Mis amigos y familia tratan de buscarme pareja. Desde que te separaste de Juan no has levantado cabeza, me dicen. Yo sonrío y callo.

Mientras aguardo su llegada o un nuevo mensaje, oigo el viento del arranque de otoño en mi ventana. Puede que hoy llueva. Pongo música. Escucho una y cien veces las canciones que él ha pinchado alguna vez. Cierro los ojos y le veo coger un disco con su estilo sobrio, distante, haciendo como que no mira, como que no le importa.

Me veo acercándome a él y sin mirarme, me roza. Yo le toco. Escapamos juntos.

El móvil sigue inerte. Pienso que no está en su oficina, no a estas horas. Puede que su familia lo reclame. Su mujer lo espera, como lo espero yo.

Durante un rato me quedo dormido. Me despierta el timbre de la puerta. Abro y es él.

*

Cuando se levanta de la cama para marcharse, me ronda un pensamiento: no sé si estoy a la altura. Me pregunto si a él le gusta estar con alguien tan normal, tan poco sofisticado como yo. Quizás soy solamente un escape. Como las películas de cataclismos.

Sentado a mi lado, se viste despacio, se calza con movimientos lentos, mientras comenta algo de la semana que viene. Está en mi cama, habla como siempre, se mueve como siempre. Pero hay algo diferente, una sensación que se me agarra a la boca del estómago. Mi inquietud aumenta.

Me besa en la frente y cierra la puerta despacio, en la habitación retumba su despedida. Porque nunca sé cuándo se va a repetir un encuentro. Nunca sé si volveré a verlo.
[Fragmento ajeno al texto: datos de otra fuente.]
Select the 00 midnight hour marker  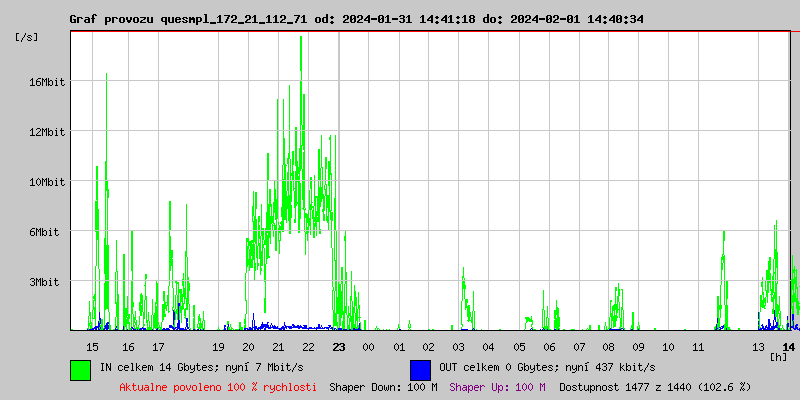tap(368, 346)
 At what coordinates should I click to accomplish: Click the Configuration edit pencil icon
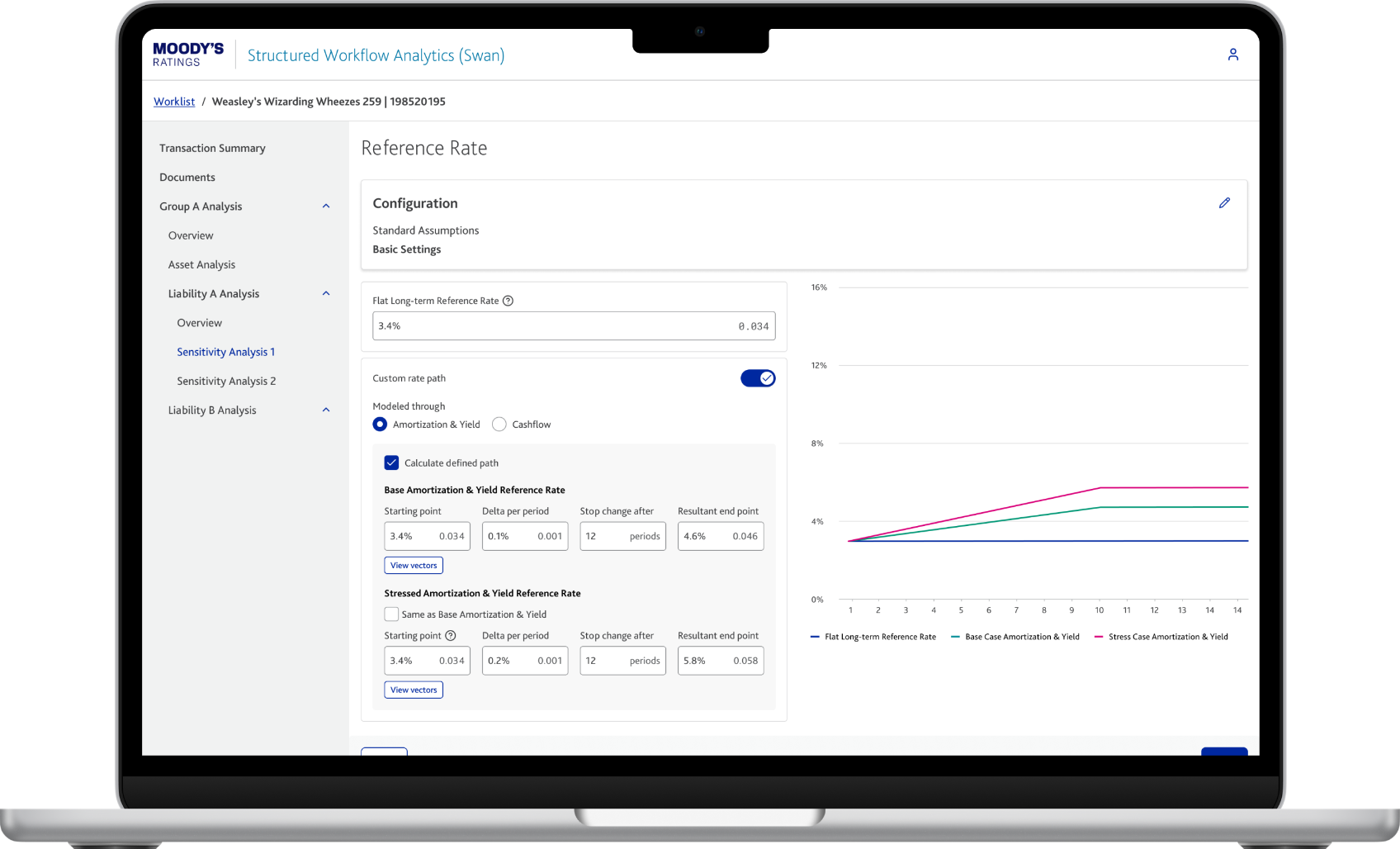1224,203
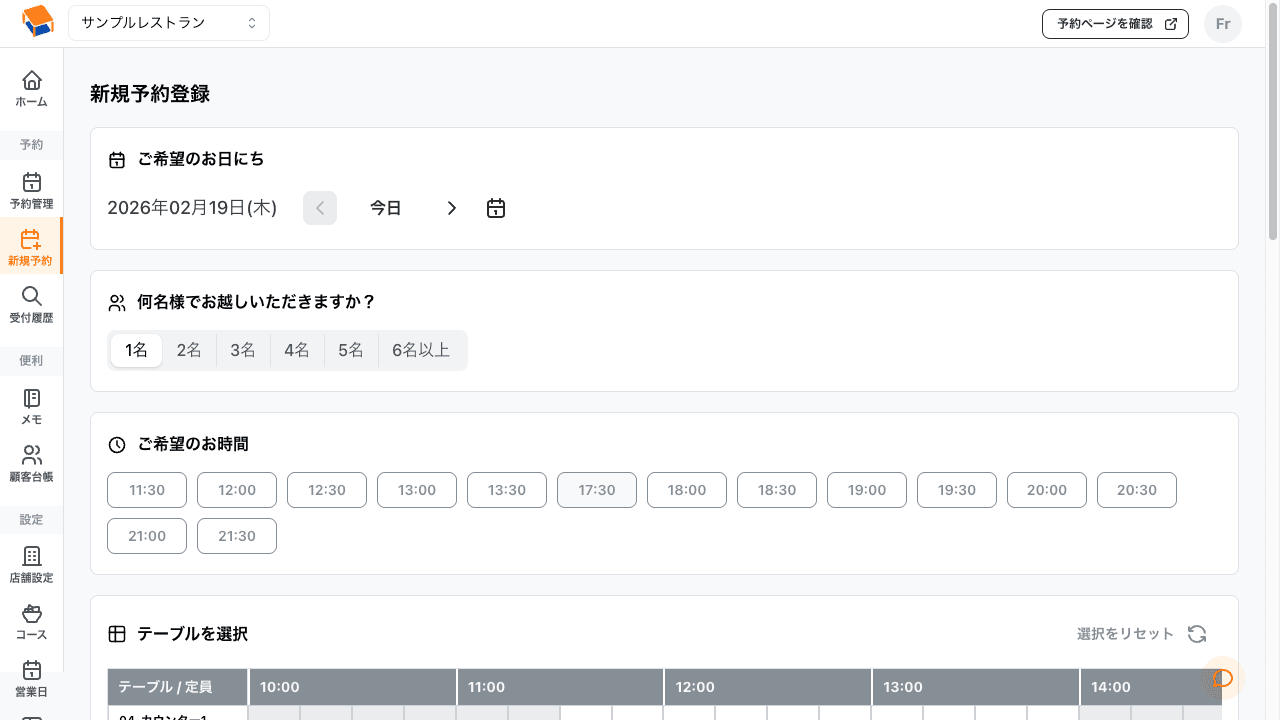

Sigo tumbado sobre la cama, en la soledad de mi apartamento, no sé durante cuánto tiempo me quedo mirando al techo. Aspiro el olor de su perfume en la almohada. La dejo así varios días, sin cambiar las sábanas. Deseando retener su aroma, ese instante.

*

Los sábados de primavera me gusta pasear por la orilla del río. Los días son más largos, el sol empieza a apretar, pero las plantas y la tierra aún están húmedas y el caudal es abundante. Es uno de los primeros días de calor. Lo veo de lejos y lo reconozco enseguida.

Su silueta, sus movimientos, no tengo duda. No he vuelto a saber nada de él desde aquella noche de noviembre. Lo veo sentado en una manta de picnic junto a una mujer guapa, más joven que él. Desde lejos yo no puedo oír la conversación, solo murmullos y risas. Un bebé se mueve en sus piernas, lleva puesto un gorro blanco. Él lo mira fijamente mientras el niño estira y encoge las piernas, de vez en cuando se lleva el puño a la boca.

La hierba sigue fresca para estas alturas de marzo, sopla una ligera brisa.

Estoy un rato lejos, observando la escena.

Pienso acercarme a saludar. Pero me doy la vuelta y sigo mi paseo, pensando en el año y medio en el que mi vida transcurrió entre mensaje y mensaje.